_SUPPLIED PASSAGE_
****************
By Wayne Cole
SYDNEY (Reuters) – The dollar was poised to push higher on Thursday as hawkish comments from the U.S. Federal Reserve led markets to bring forward the likely timing of a policy tightening there, while action in Europe and Japan remain distant prospects.
The euro was down at $1.1837, having recoiled from a top of $1.1899 overnight and marking another failure to crack resistance around $1.1910.
The dollar also bounced to 109.51 yen, from a trough of 108.71 on Wednesday, negating what had been a bearish break on the downside.
The rally came after Fed Vice Chair Richard Clarida said conditions for an interest rate hike could be met in late 2022, setting the stage for a move in early 2023.
He and three other Fed members also signaled a move to taper bond buying later this year or early next depending on how the labor market fared in the next few months.
“It is reflective of a hawkish drift among the committee about the risks of more persistent inflation, and what that might mean for achieving the Fed’s new inflation framework,” said Brian Daingerfield, an analyst at NatWest Markets.
“This is all to say that the stakes for Friday’s payrolls, and subsequent payrolls, are sky high.”
Predicting the jobs report with any confidence remains particularly tricky as the spread of the Delta variant and labor bottlenecks roil the market.
Thus, while the median forecast for payrolls is 870,000 the range of estimates stretches from 350,000 to 1.6 million.
Adding to the murkiness were Wednesday’s mixed data where a surprisingly weak ADP report on private hiring clashed with the strongest ever reading for U.S. services.
****************
_SET OF TASKS_
A: Reproduce a portion of the dollar report word for word, starting at "He and three" and ending at "next few months.".
B: According to the dollar report, what is the median forecast for payrolls?
C: Write the next few paragraphs of the dollar report, picking up after its final sentence.

_DATA EXCERPTS_
****************
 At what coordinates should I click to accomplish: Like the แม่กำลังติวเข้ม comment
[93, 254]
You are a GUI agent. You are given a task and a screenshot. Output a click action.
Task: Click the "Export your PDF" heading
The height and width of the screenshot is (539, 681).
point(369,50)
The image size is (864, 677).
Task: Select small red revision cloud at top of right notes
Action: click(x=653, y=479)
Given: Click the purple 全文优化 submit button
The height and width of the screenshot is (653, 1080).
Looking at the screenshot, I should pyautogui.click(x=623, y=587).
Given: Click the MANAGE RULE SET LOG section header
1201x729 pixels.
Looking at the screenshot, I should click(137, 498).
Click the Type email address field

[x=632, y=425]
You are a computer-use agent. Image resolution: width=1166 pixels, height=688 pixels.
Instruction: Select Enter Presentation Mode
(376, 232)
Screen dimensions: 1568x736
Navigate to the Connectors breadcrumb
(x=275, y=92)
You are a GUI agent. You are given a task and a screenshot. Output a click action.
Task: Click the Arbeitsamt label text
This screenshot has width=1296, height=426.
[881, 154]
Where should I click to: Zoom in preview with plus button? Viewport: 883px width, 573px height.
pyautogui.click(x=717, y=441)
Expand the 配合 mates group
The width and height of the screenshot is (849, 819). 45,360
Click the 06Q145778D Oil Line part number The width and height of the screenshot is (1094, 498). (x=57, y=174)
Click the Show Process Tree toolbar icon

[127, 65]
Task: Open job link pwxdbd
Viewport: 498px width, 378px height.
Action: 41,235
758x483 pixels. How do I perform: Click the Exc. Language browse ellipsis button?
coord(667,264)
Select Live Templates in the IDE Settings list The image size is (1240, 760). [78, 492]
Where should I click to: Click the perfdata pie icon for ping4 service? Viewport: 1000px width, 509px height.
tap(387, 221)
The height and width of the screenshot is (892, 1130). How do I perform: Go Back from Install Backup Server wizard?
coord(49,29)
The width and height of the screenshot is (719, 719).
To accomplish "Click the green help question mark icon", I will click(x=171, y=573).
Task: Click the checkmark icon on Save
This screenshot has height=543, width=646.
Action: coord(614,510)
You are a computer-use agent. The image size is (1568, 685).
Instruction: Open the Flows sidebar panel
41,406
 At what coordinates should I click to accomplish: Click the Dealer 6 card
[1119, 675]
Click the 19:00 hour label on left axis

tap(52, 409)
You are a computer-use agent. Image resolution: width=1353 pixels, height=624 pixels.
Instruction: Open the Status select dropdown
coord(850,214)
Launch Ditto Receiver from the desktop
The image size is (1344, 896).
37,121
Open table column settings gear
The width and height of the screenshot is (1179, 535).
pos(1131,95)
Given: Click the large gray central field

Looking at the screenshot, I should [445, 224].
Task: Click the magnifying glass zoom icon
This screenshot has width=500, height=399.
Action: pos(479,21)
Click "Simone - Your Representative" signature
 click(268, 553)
****************
_RESULTS OF THE EXERCISE_
A:
He and three other Fed members also signaled a move to taper bond buying later this year or early next depending on how the labor market fared in the next few months.

B: 870,000

C:
Clarida’s comments led investors to price in slightly more chance of a hike in late 2022/early 2023 and to a flattening of the Treasury yield curve as short-term yields rose.
Such a move would likely come well ahead of any tightening by the European Central Bank, which is still battling to get inflation near its target.
In contrast, the Bank of England is much nearer to tapering and could expand on timing at a policy meeting later on Thursday.
That outlook helped the pound rally early in the year, though it has gone largely sideways on the last couple of months. It was last pinned near support at $1.3884, having repeatedly failed to clear resistance above $1.3980.
All these central banks are laggards compared with the Reserve Bank of New Zealand (RBNZ), which seems likely to hike rates at its next policy meeting on Aug. 18, making it the first in the developed world to move since the pandemic hit.
A super-strong jobs report on Wednesday only added to the case for New Zealand tightening and sent the kiwi surging to a one-month peak of $0.7088 overnight, before steadying at $0.7041.